CHUNK_BYTES = 3200  # 100 ms of 16 kHz 16-bit mono PCM

if __name__ == "__main__":
    recorder = AudioToTextRecorder(use_microphone=False)

    with open("speech.pcm", "rb") as f:
        while True:
            chunk = f.read(CHUNK_BYTES)
            if not chunk:
                break
            recorder.feed_audio(chunk, original_sample_rate=16000)

    print(recorder.text())
    recorder.shutdown()
Feed smaller, time-aligned chunks (roughly 20–200 ms) so that VAD and realtime updates can react with low latency. Preserve ordering — feed_audio() does not reorder or timestamp chunks.
For browser or telephony sources that deliver audio at 44.1 kHz or 48 kHz, pass the original sample rate and let RealtimeSTT handle resampling internally.

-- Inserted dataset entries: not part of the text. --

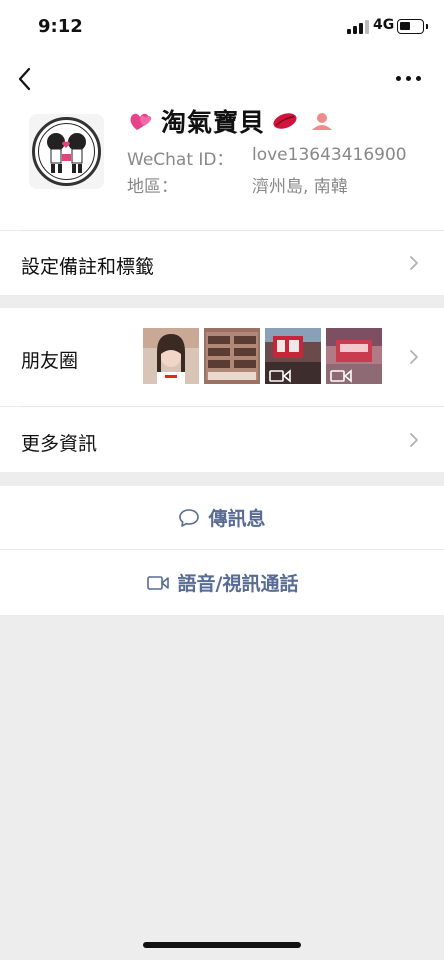  What do you see at coordinates (285, 121) in the screenshot?
I see `lips-emoji-icon` at bounding box center [285, 121].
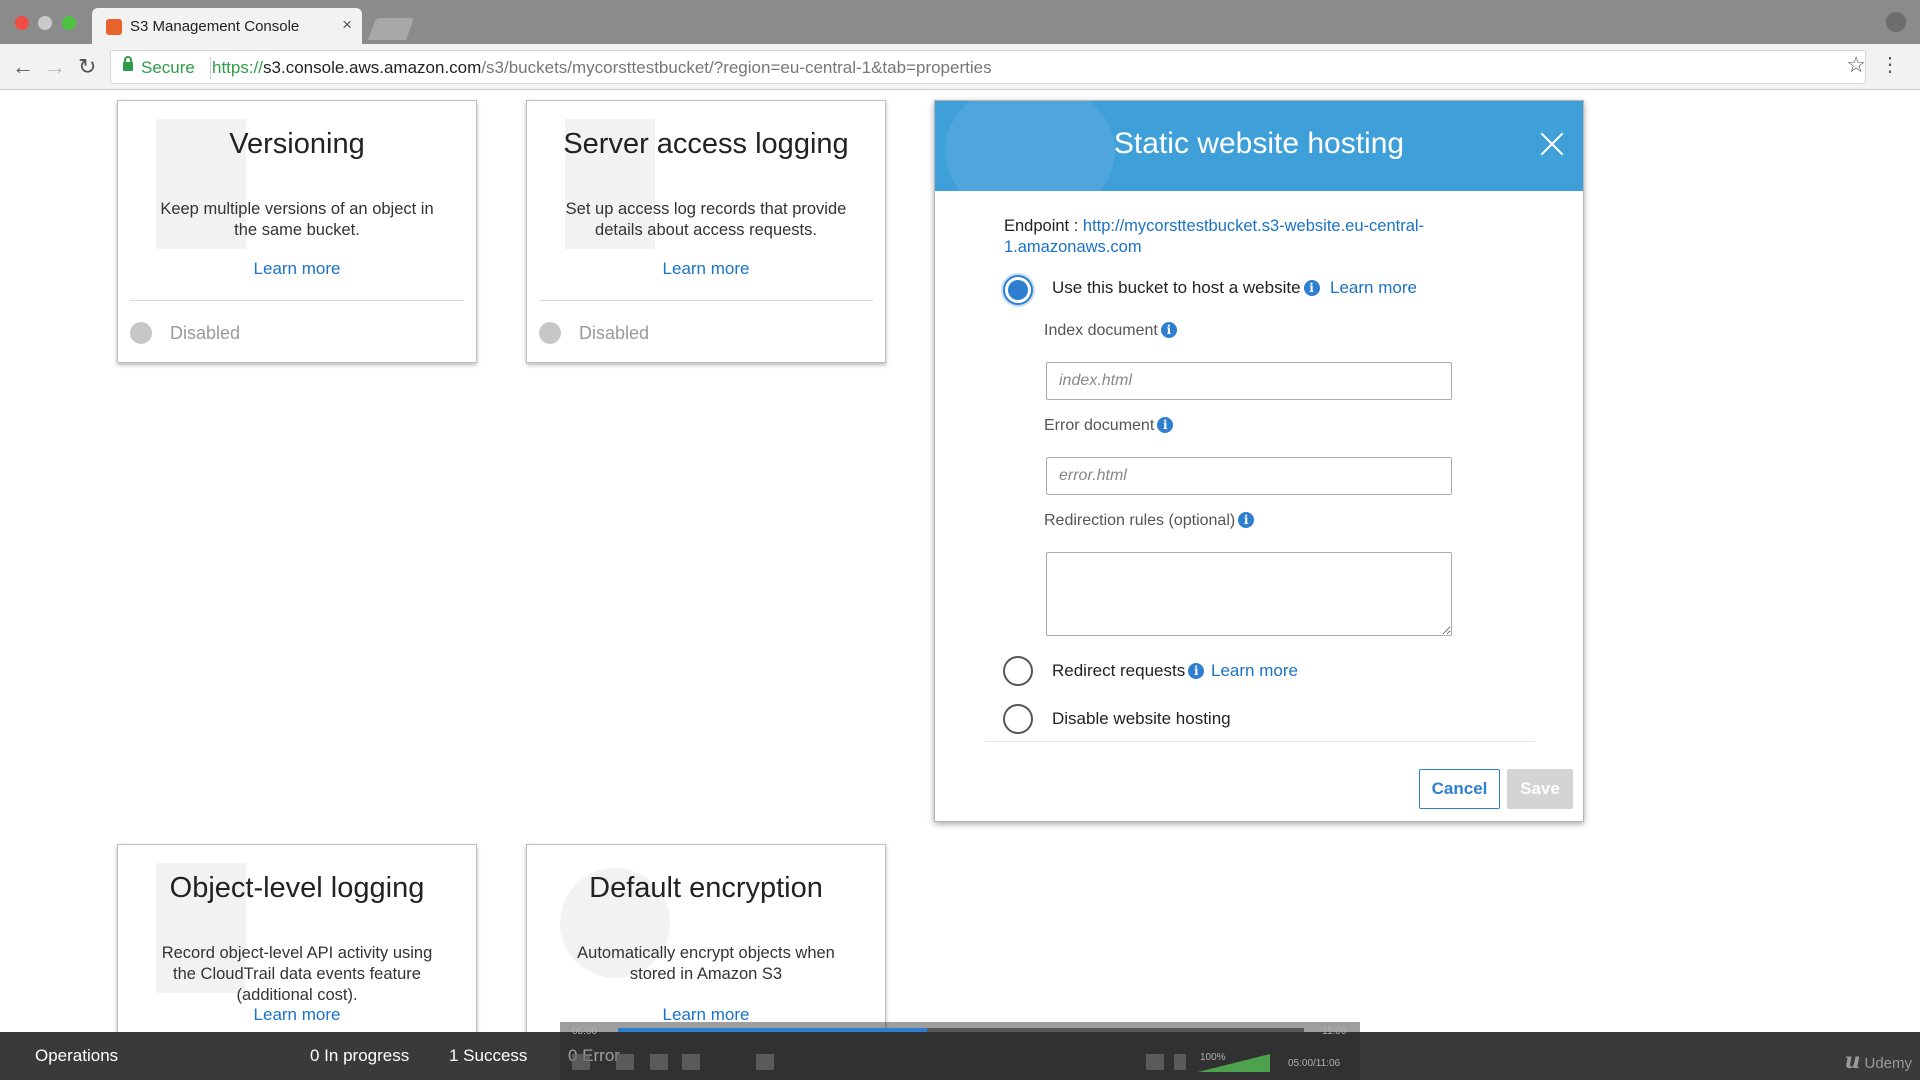 This screenshot has height=1080, width=1920. I want to click on redirection-rules-label: Redirection rules (optional) i, so click(1150, 521).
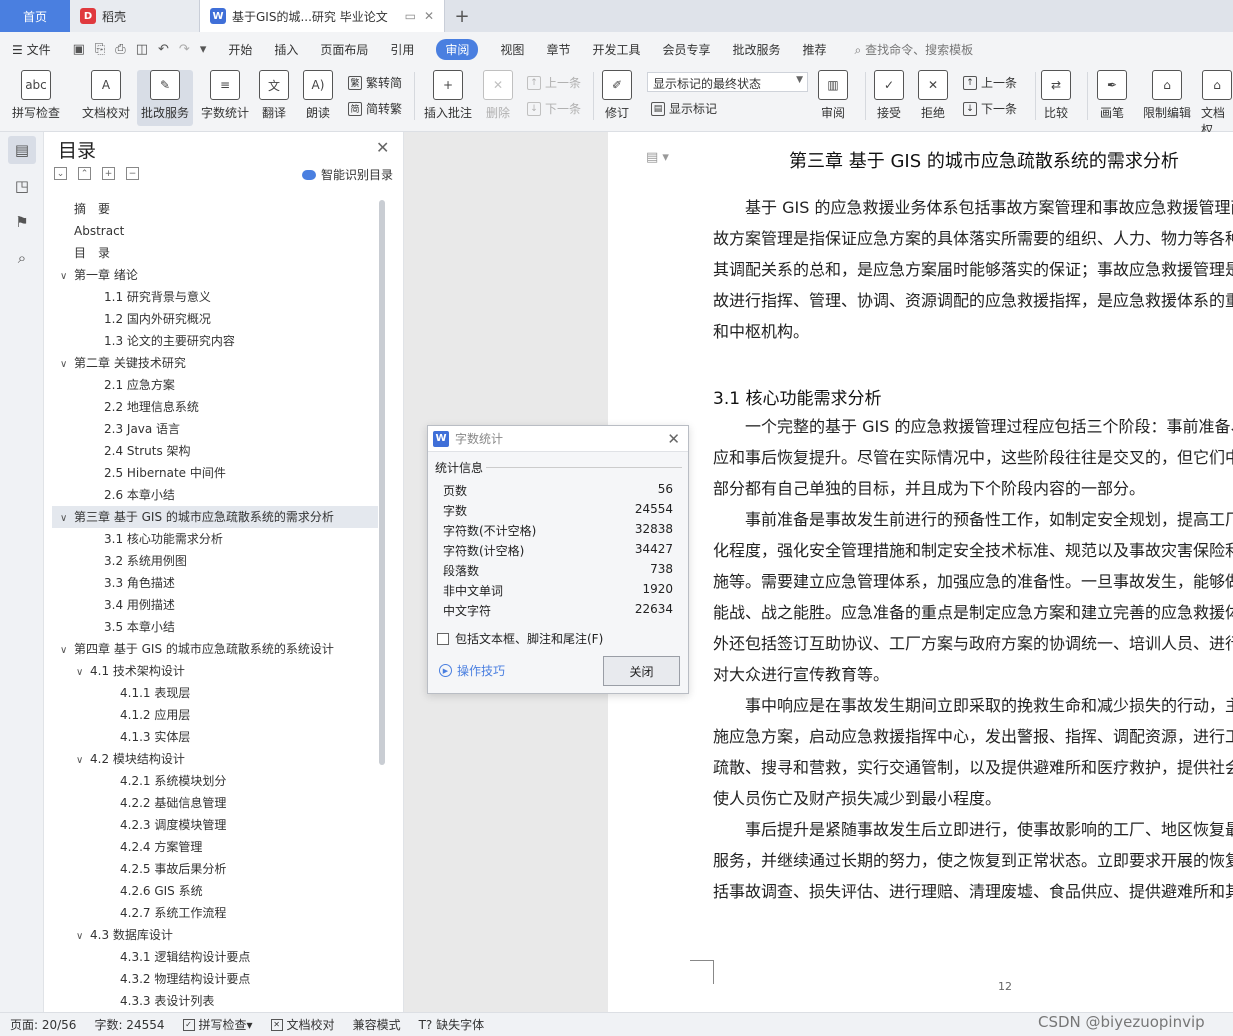  Describe the element at coordinates (140, 583) in the screenshot. I see `toc-item: 3.3 角色描述` at that location.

No preprocessing is needed on your side.

shutdown()

recorder.shutdown()
Stops all internal threads: the audio capture thread, the VAD worker, the realtime transcription worker, and the final transcription pool. After shutdown() returns, the recorder object should not be used again. Any in-progress text() call will unblock and return an empty string.
recorder = AudioToTextRecorder()
try:
    result = recorder.text()
    print(result)
finally:
    recorder.shutdown()
Omitting shutdown() (or failing to exit a with block) may leave daemon threads running until the Python process exits. In long-running services this can accumulate resources over repeated recorder instantiations.

Context Manager

AudioToTextRecorder implements the context manager protocol. Using with is the preferred pattern because shutdown() is called automatically on exit, even if an exception is raised inside the block.
from RealtimeSTT import AudioToTextRecorder

if __name__ == "__main__":
    with AudioToTextRecorder(model="small.en") as recorder:
        print(recorder.text())
        print(recorder.text())
    # shutdown() has already been called here
The context manager calls __exit__shutdown() regardless of whether the block exits normally or via an exception, making it safe to use in scripts and services alike.

Thread Safety

AudioToTextRecorder is not fully thread-safe for concurrent text() calls. The intended usage model is a single producer/consumer loop on one thread. Callbacks, however, are invoked from the recorder’s internal threads by default. If a callback performs I/O, updates UI state, or does anything that may block, set start_callback_in_new_thread=True at construction time so that the recorder flow is not stalled:
recorder = AudioToTextRecorder(
    on_realtime_transcription_update=my_streaming_callback,
    start_callback_in_new_thread=True,
)
See Callbacks for the complete list of event callbacks and recommended threading patterns.